Das können Knöchel und Unterschenkel sein, aber auch die Kniekehlen oder die Achselhöhlen. Die Larven haben sichelförmige Beißwerkzeuge und können damit in die Haut eindringen. Ein Eindringen sondern Sie einen Speichel ab, der die oberste Zellschicht der Haut aufweichen soll. Stark juckende rote Quaddeln, die sich innerhalb von 24 Stunden nach dem Biss bilden, sind eine Abwehrreaktion auf das Sekret. Dieser unangenehme Juckreiz kann bis zu 14 Tage anhalten und in den ersten Tagen nach dem Biss sogar noch schlimmer werden.
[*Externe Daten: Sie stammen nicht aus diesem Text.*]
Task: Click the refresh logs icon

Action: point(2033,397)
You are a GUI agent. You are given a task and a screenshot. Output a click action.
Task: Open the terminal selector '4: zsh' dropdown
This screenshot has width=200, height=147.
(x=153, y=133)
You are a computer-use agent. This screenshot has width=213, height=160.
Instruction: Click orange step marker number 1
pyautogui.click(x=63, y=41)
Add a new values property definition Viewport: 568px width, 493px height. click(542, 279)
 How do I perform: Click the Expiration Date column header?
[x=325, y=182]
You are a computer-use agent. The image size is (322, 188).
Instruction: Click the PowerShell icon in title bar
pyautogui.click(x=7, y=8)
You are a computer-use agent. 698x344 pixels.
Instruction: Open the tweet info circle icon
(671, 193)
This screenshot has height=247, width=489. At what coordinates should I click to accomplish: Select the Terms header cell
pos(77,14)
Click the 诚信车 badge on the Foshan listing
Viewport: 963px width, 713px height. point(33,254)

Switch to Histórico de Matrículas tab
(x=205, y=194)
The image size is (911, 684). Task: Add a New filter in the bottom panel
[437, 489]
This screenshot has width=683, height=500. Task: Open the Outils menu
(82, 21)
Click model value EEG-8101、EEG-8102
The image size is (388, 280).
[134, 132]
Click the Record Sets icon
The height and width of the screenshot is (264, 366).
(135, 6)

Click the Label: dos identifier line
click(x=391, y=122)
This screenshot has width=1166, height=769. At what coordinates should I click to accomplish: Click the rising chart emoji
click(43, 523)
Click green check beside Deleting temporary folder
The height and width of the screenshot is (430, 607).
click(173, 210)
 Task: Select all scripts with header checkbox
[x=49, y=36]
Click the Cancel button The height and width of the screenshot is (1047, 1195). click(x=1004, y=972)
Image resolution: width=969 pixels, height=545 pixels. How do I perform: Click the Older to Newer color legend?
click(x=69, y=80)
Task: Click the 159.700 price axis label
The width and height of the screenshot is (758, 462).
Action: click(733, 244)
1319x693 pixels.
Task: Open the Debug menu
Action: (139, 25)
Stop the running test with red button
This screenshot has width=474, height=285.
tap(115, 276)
Bei Grasmilben bloß nicht Kratzen

Erste Reaktionen auf einem Milbenbiss treten in der Regel erst mehrere Stunden nach der Bewegung im Freien auf. Deshalb ist die Diagnose auch so schwer, denn fast niemand bringt sie mit Grasmilben in Verbindung, viel häufiger werden sie für Mückenstiche gehalten. Zum Glück ist so ein Biss zwar sehr unangenehm, aber in der Regel trotzdem harmlos. Grasmilben saugen weder Blut, noch übertragen sie irgendwelche Krankheiten. Lediglich durch verstärktes Kratzen kann es zu Entzündungen auf der Haut kommen. Deshalb sollte natürlich das Kratzen vermieden werden, wenn sich Quaddeln auf der Haut abzeichnen. Was dagegen sehr gut hilft, ist ein in Alkohol getränkter Wattebausch, mit dem die Miniwunde desinfiziert wird. Gegen den Juckreiz gibt es hervorragende Salben aus der Apotheke. Wer keine Salbe zur Verfügung hat, kann als Alternative auch Zitronensaft oder Essig benutzen. Sogar Salzwasser ist ein altbewährtes Mittel. In ganz schlimmen Fällen kann ein Arzt Kortisonsalbe oder ein Antihistaminikum verschreiben.